UTMB Mass Spectrometry Facility

Multiomics is an holistic approach to studying biology through combining data sets from multiple "omes". For example, combining data obtained from the transcriptome and proteome can inform what genes are expressed and being translated. Other "omes" can also be analyzed, including the metabolome or lipidome, the amount of polar metabolites and lipids, respectively. By combining multiple omic data sets, a deeper understanding of biological processes can be discovered.

The different "omes" can be thought of as layers to biological processes (Figure 1) that range from the genotype to the phenotype. At the top layer is the genome that acts as the blueprint for biological pathways. The next layer is the transcriptome that describes which pathways are expressed from the genome. Further down is the proteome that describes which transcripts are translated into proteins that act within metabolic pathways. Finally, there is the metabolome and lipidome which are the substrates and products of biological pathways and are a representation of the biological phenotype. There are other more niche "omes" as well, e.g. epigenome and microbiome, that are not covered here. Additionally, there are subcategories of different "omes" such as the phosphoproteome that covers the phosphorylated proteins of the proteome. (Contact us for more information on these specialized analyses).

Each omics data set is a way of looking at a biological process from a different angle. However, a single omics data set will not give a complete picture of the biology occurring. For example, transcriptomics describes which genes are expressed and which are not, but it doesn't necessarily account for which transcripts are translated into proteins and active in metabolic pathways. Likewise, proteomics may describe which proteins are translated but not fully show which enzymes are active or inactive without measuring metabolites or lipids. By combining multiple different omics data sets, a full picture of which biological pathways are active or inactive emerges (Figure 2A).

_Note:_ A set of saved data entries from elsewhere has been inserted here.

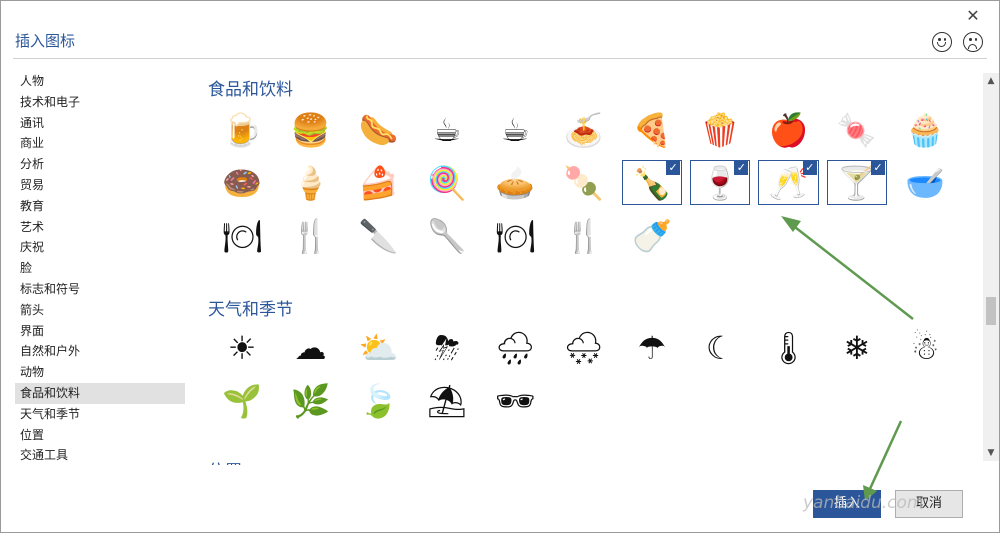  I want to click on candy-icon: 🍬, so click(857, 130).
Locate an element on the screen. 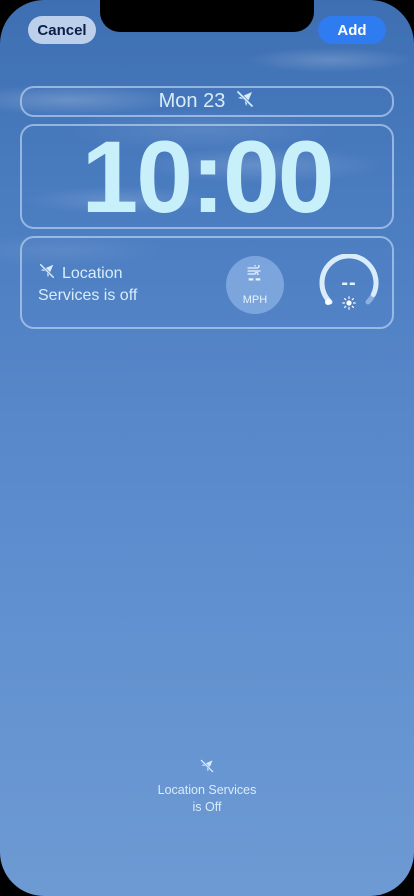  wind-speed-unit: MPH is located at coordinates (255, 300).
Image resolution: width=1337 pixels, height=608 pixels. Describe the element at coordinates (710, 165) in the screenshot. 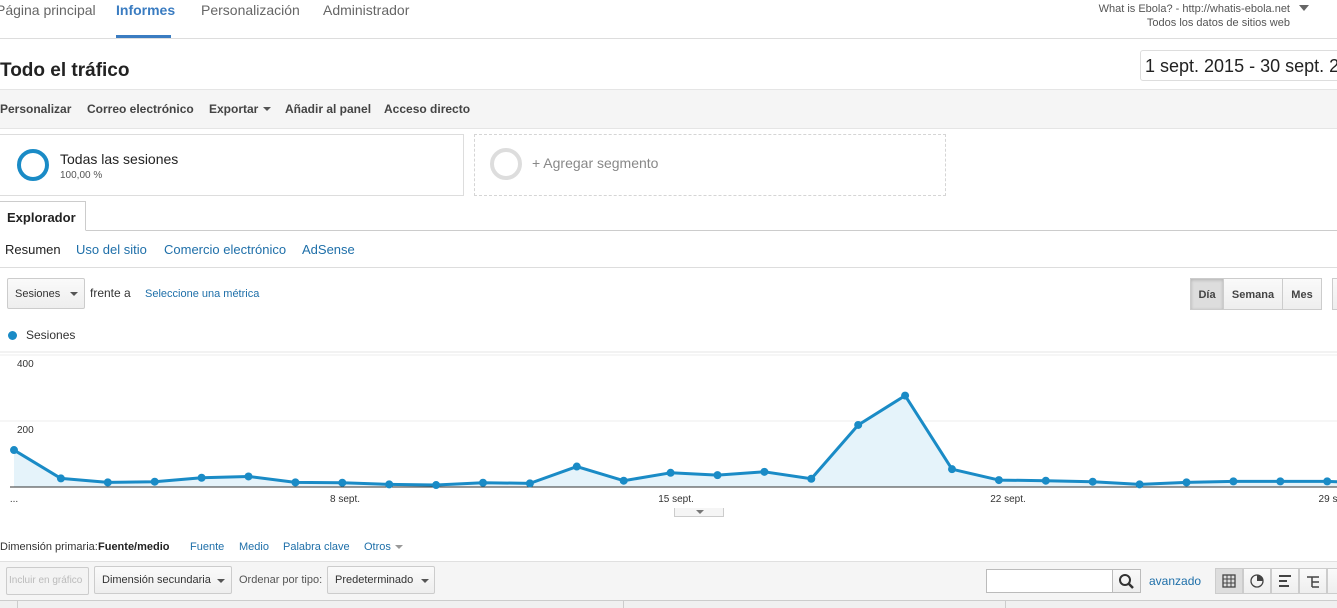

I see `add-segment-button: + Agregar segmento` at that location.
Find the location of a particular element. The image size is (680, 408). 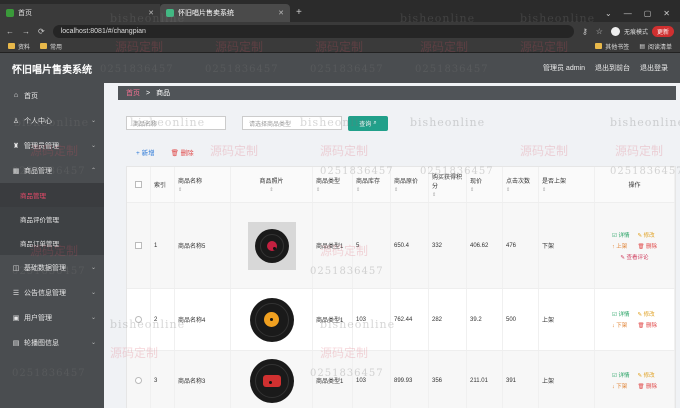

browser-tab-app: 怀旧唱片售卖系统 ✕ is located at coordinates (225, 13).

Each omics layer requires a different analytical technique to measure its content. At MSF, we use mass spectrometry to measure proteomics, metabolomics, and lipidomics. Generally the molecules of interest are isolated using extraction techniques that specifically target an "omes" layer's components. It's also possible to use a biphasic extraction on the same sample to separate into an aqueous and organic solvent layer along with an interphase to isolate polar metabolites for metabolomics, proteins for proteomics, and lipids for lipidomics (Figure 2B). Each isolated fraction is then processed and analyzed by liquid chromatography-mass spectrometry (LCMS). This will maximize the information gained from a single sample and minimize the amount of starting material.

Ultimately the goal of a multiomics analysis is to understand complex biological processes and how the different "omes" interact with one another to produce an observed phenotype (e.g. disease state, development, etc.). In the context of clinical research this can lead to novel biomarkers or therapeutics. For fundamental biology, it provides a greater understanding of metabolic and cellular processes. Combining multiple omics data sets shows which pathways are active and which are inactive under different experimental conditions.